Под заслоном темноты, я согнувшись перебежал на другую сторону улицы и осторожно приблизился к месту, откуда, как показалось, бросили камень. Я замер, задержав дыхание, и прислушался. Потом, держась рукой за забор, на цыпочках, стараясь не шуметь, продвинулся на два шага вперед. Ладонь, лежащая на ограде, нащупала достаточно большой разрез в пластиковой сетке. Колебался я не долго и вскоре был на другой стороне, осторожно и бесшумно раздвигая мягкие стебли травы, толстые, как хорошая кукуруза. Под их заслоном я двигался в сторону дома, крыша которого рисовалась над верхушками растений на фоне неба. Через поредевшие стебли я увидел темную стену с чернеющими на ней пятнами окон и двери. Вдруг, почти рядом, я скорее почувствовал, чем услышал, движение зарослей. Я замер. В двух метрах слева из чащи вынырнула сгорбленная фигурка и протиснувшись в узкий проем в бетоне, исчезла за темнотой двери. Уже привыкшими к темноте глазами я всматривался в темный прямоугольник, улавливая приглушенные обрывки разговора, доносящегося из дома. Через минуту из дверей одна за другой выскользнули три человеческих фигурки. Они на секунду задержались возле моего укрытия. Я заметил, что их одежда висит лохмотьями. Через плечо у каждого переброшены то ли тряпки, то ли мешки. Они говорили в полголоса. Я мог разобрать почти каждое слово, но понимал не все. Мне показалось, что они о чем-то спорят.
– Не гволи, – говорил один. – Был я там вчера, и ни фула.
– Ну и туфа. Искал фулово. Если б ты, дырба, не разгволил все тем фулам, хапнул бы до фула жрачки, – отвечал второй.
– Дырба. Мы идем или нет? – забеспокоился третий.
– А он трыфит.
– Ну и фул ему в туфу. Оставь его, дырба, и пошли.
– А с ним, дырба, всегда так… Идешь, фул?
– Сам ты фул. И доцент!
– Что-о-о?!
– Доцент, дырба!
Как видно, это было серьезным оскорблением. Потому как две тени стали бороться, а третий – их разнимать.
– Он у меня догволится! – огрызнулся оскорбленный.
– Заткнись, фул, и не гволи, а то дырбы услышат и вгволячат нам всем, – прикрикнул миротворец. – Загволились мы, все ушли и фул нам оставят.

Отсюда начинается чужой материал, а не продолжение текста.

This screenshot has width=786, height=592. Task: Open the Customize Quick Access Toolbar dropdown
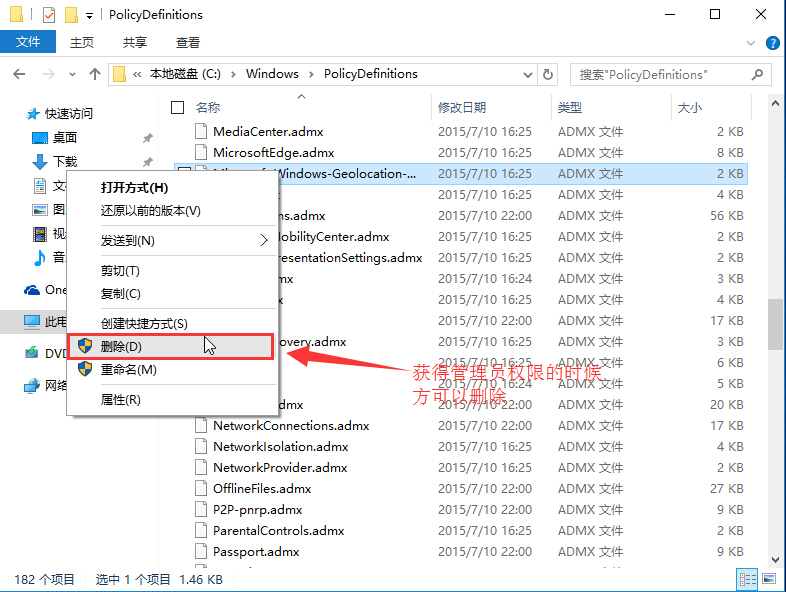[90, 16]
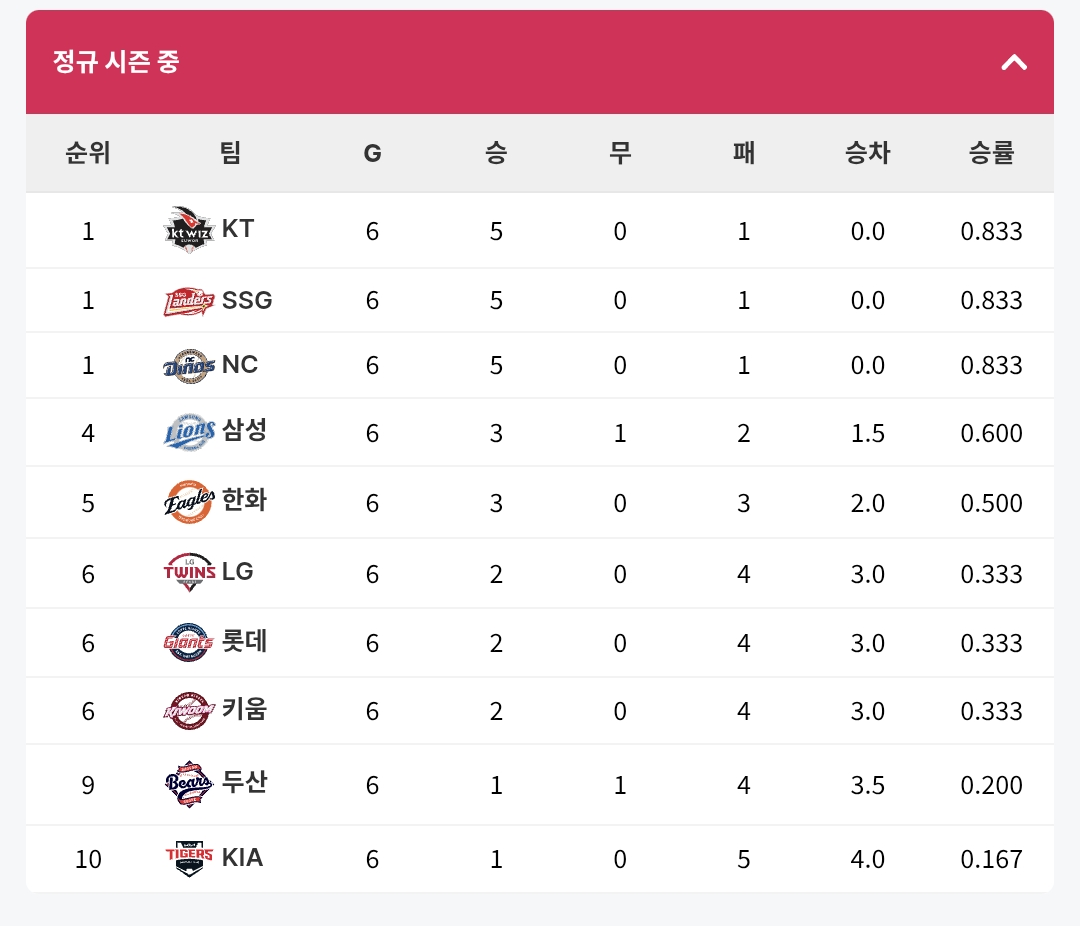This screenshot has width=1080, height=926.
Task: Click the Lotte Giants team logo
Action: [x=189, y=642]
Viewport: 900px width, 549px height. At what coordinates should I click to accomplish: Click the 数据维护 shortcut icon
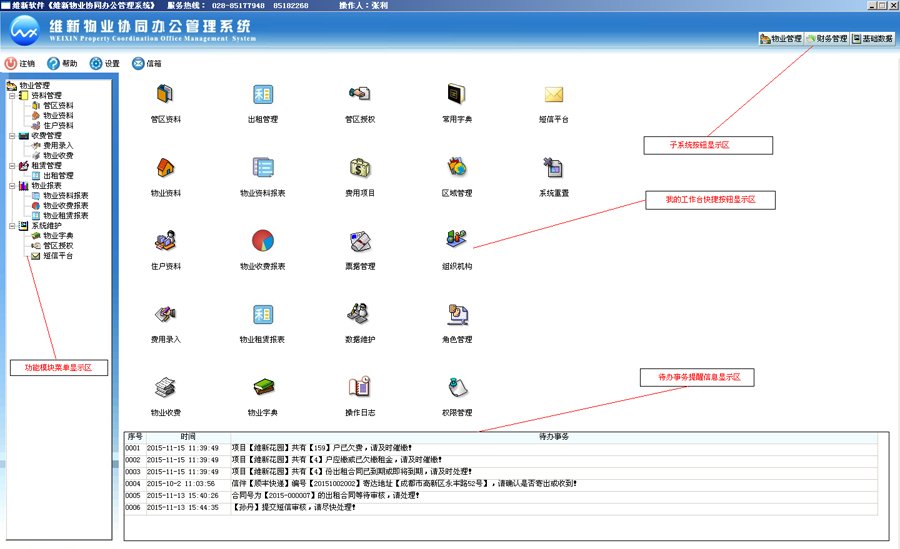coord(360,315)
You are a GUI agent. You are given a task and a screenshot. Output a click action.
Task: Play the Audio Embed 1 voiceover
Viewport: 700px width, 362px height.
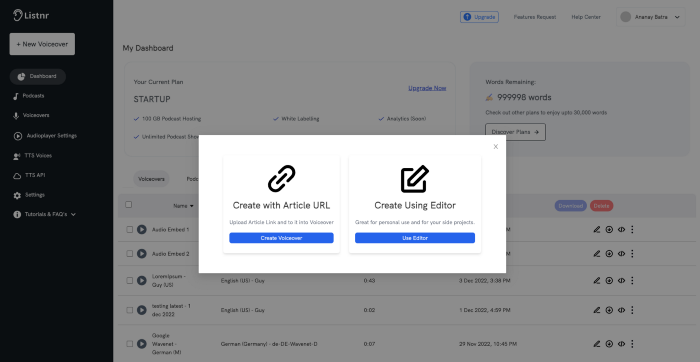pos(142,229)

Они гуськом двинулись через заросли, минуя меня в нескольких шагах. Направлялись они к дыре в ограде. Я немного подождал и пошел за ними. Не выходя из зарослей, я выглянул на улицу. Стемнело почти полностью, но под заборами появились еще несколько теней в лохмотьях, общающихся приглушенными голосами. Они вылазили через дыры в оградах, через калитки, затянутые переплетением стеблей. Волоча за собой сумки и мешки, все потянулись в сторону города. Я заколебался. Слишком я отличался от них внешностью. В моем костюме нельзя среди них появляться. Кто они? Отбросы, изганные из общества города, в покинутый дачный район? Преступники, отправляющиеся на ночное дело?
По моей стороне быстрым шагом приближался еще один, он торопился, опаздывал, тревожно и неуверенно оглядывался, словно без поддержки остальных ожидал внезапной опасности. Я измерил взглядом расстояние до тех, что прошли последними. Они были достаточно далеко, а тот как раз приближался к отверстию в заборе, за которым сидел я. Крикнуть он не успел, был слабым, худым и очень испуганным. Когда я укладывал его в зарослях, связанного куском веревки, с кляпом из лоскута от его же одежды, глаза его выражали смертельный испуг.